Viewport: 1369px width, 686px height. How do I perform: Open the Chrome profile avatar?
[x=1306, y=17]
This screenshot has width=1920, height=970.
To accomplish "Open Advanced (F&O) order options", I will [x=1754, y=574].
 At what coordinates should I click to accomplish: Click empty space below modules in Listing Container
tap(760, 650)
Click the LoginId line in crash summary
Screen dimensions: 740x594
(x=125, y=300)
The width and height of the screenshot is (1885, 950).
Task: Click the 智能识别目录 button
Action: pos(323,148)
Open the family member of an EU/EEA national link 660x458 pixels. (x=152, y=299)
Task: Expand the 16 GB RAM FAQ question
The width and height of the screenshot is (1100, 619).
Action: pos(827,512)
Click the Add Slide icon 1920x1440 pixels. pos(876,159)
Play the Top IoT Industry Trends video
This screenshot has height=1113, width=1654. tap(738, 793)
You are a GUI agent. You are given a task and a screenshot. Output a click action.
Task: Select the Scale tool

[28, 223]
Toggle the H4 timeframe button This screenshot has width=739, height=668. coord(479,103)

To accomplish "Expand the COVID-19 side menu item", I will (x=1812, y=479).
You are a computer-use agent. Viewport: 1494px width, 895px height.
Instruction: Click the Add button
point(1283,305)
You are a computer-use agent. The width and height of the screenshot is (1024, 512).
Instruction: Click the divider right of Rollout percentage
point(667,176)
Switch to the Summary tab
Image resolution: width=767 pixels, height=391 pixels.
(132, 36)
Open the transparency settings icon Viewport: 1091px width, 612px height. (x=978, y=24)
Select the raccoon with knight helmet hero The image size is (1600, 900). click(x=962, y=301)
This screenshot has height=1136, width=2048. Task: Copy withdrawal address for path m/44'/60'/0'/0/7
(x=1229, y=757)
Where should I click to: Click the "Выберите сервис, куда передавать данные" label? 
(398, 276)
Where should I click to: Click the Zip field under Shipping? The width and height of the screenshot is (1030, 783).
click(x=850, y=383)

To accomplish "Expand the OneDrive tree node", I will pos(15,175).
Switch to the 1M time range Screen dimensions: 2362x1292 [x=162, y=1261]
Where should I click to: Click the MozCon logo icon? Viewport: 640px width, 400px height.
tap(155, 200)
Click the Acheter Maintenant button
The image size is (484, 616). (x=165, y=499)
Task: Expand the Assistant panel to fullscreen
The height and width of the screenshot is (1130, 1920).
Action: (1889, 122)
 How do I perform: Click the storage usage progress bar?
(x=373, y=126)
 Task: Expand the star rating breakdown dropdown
# # #
▸ Set exercise
Copy every one of the rows above verbatim, line for line.

▸ Written solution
Viewport: 1369px width, 686px height. How do I perform: Open the Chrome profile avatar?
[x=1306, y=17]
This screenshot has width=1920, height=970.
To accomplish "Open Advanced (F&O) order options", I will [x=1754, y=574].
 At what coordinates should I click to accomplish: Click empty space below modules in Listing Container
tap(760, 650)
Click the LoginId line in crash summary
Screen dimensions: 740x594
(x=125, y=300)
The width and height of the screenshot is (1885, 950).
Task: Click the 智能识别目录 button
Action: pos(323,148)
Open the family member of an EU/EEA national link 660x458 pixels. (x=152, y=299)
Task: Expand the 16 GB RAM FAQ question
The width and height of the screenshot is (1100, 619).
Action: pos(827,512)
Click the Add Slide icon 1920x1440 pixels. pos(876,159)
Play the Top IoT Industry Trends video
This screenshot has height=1113, width=1654. tap(738, 793)
You are a GUI agent. You are given a task and a screenshot. Output a click action.
Task: Select the Scale tool

[28, 223]
Toggle the H4 timeframe button This screenshot has width=739, height=668. coord(479,103)

To accomplish "Expand the COVID-19 side menu item", I will (x=1812, y=479).
You are a computer-use agent. Viewport: 1494px width, 895px height.
Instruction: Click the Add button
point(1283,305)
You are a computer-use agent. The width and height of the screenshot is (1024, 512).
Instruction: Click the divider right of Rollout percentage
point(667,176)
Switch to the Summary tab
Image resolution: width=767 pixels, height=391 pixels.
(132, 36)
Open the transparency settings icon Viewport: 1091px width, 612px height. (x=978, y=24)
Select the raccoon with knight helmet hero The image size is (1600, 900). click(x=962, y=301)
This screenshot has height=1136, width=2048. Task: Copy withdrawal address for path m/44'/60'/0'/0/7
(x=1229, y=757)
Where should I click to: Click the "Выберите сервис, куда передавать данные" label? 
(398, 276)
Where should I click to: Click the Zip field under Shipping? The width and height of the screenshot is (1030, 783).
click(x=850, y=383)

To accomplish "Expand the OneDrive tree node", I will pos(15,175).
Switch to the 1M time range Screen dimensions: 2362x1292 [x=162, y=1261]
Where should I click to: Click the MozCon logo icon? Viewport: 640px width, 400px height.
tap(155, 200)
Click the Acheter Maintenant button
The image size is (484, 616). (x=165, y=499)
Task: Expand the Assistant panel to fullscreen
The height and width of the screenshot is (1130, 1920).
Action: (1889, 122)
 How do I perform: Click the storage usage progress bar?
(x=373, y=126)
 Task: Expand the star rating breakdown dropdown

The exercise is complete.